Task goal: Go through the records underneath and count the lines that include the string "dialog". Give nothing but the number.

Record set:
###
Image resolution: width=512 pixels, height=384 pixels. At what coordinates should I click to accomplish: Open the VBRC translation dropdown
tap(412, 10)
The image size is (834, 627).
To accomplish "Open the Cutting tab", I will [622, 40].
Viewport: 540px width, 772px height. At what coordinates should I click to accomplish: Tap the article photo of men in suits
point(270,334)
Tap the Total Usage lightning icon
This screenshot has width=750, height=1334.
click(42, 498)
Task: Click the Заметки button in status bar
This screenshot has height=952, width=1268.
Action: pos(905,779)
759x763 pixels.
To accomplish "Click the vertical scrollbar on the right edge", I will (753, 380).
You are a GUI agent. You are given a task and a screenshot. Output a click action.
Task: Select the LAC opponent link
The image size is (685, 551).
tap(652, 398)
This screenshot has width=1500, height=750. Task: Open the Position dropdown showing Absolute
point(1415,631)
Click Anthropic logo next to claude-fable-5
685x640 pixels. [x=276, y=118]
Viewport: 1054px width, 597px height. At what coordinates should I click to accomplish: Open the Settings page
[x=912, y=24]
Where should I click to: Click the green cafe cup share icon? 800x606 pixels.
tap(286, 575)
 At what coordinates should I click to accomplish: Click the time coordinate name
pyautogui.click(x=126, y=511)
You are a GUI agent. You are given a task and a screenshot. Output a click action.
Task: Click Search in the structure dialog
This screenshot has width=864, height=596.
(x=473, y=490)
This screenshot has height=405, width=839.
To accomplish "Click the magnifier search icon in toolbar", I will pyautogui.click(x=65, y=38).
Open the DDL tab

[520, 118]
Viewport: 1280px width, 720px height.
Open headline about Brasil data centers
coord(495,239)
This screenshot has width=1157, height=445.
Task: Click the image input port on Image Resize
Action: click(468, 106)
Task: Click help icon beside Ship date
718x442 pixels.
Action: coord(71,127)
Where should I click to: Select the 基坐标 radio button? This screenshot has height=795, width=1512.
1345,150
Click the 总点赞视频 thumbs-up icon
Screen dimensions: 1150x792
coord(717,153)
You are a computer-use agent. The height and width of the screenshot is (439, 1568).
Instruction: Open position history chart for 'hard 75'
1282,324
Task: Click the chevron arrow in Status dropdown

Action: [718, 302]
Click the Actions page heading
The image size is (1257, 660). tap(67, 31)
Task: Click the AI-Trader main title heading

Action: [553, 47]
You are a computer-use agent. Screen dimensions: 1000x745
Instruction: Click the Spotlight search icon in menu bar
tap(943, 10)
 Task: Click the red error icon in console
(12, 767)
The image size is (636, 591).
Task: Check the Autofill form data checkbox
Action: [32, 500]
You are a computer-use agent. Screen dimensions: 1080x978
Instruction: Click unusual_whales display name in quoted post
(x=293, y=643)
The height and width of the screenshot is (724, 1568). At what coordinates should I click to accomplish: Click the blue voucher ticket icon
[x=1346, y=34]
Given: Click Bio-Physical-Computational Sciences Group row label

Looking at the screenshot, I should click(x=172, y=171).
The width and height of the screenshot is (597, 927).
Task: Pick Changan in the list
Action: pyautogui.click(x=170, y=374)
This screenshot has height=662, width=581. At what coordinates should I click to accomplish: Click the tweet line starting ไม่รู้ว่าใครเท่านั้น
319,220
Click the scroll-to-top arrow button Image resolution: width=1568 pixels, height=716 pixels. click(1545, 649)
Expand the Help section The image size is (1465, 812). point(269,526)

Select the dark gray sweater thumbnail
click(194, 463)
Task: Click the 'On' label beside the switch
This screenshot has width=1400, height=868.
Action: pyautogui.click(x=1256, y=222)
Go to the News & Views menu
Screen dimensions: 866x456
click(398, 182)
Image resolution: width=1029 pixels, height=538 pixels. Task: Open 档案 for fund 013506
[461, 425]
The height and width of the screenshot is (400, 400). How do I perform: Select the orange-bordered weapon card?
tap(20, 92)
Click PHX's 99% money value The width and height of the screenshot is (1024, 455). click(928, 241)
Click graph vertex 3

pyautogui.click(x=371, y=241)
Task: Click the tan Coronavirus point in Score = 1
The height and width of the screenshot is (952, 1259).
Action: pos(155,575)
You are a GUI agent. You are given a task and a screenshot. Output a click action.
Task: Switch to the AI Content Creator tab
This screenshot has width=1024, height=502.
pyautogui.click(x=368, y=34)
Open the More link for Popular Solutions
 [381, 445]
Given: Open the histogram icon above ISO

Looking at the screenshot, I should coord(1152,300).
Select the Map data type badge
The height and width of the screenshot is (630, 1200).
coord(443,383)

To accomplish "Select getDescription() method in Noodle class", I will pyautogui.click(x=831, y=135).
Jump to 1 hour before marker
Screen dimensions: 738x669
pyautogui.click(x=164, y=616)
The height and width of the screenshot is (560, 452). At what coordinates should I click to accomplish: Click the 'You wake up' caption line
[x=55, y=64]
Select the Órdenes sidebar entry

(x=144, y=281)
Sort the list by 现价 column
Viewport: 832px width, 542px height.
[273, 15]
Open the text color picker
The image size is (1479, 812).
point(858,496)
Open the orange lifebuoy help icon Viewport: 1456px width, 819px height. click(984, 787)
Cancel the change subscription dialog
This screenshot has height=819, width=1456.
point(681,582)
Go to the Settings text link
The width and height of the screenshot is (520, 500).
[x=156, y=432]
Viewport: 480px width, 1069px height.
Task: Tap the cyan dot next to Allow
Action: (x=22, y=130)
###
Response area: 2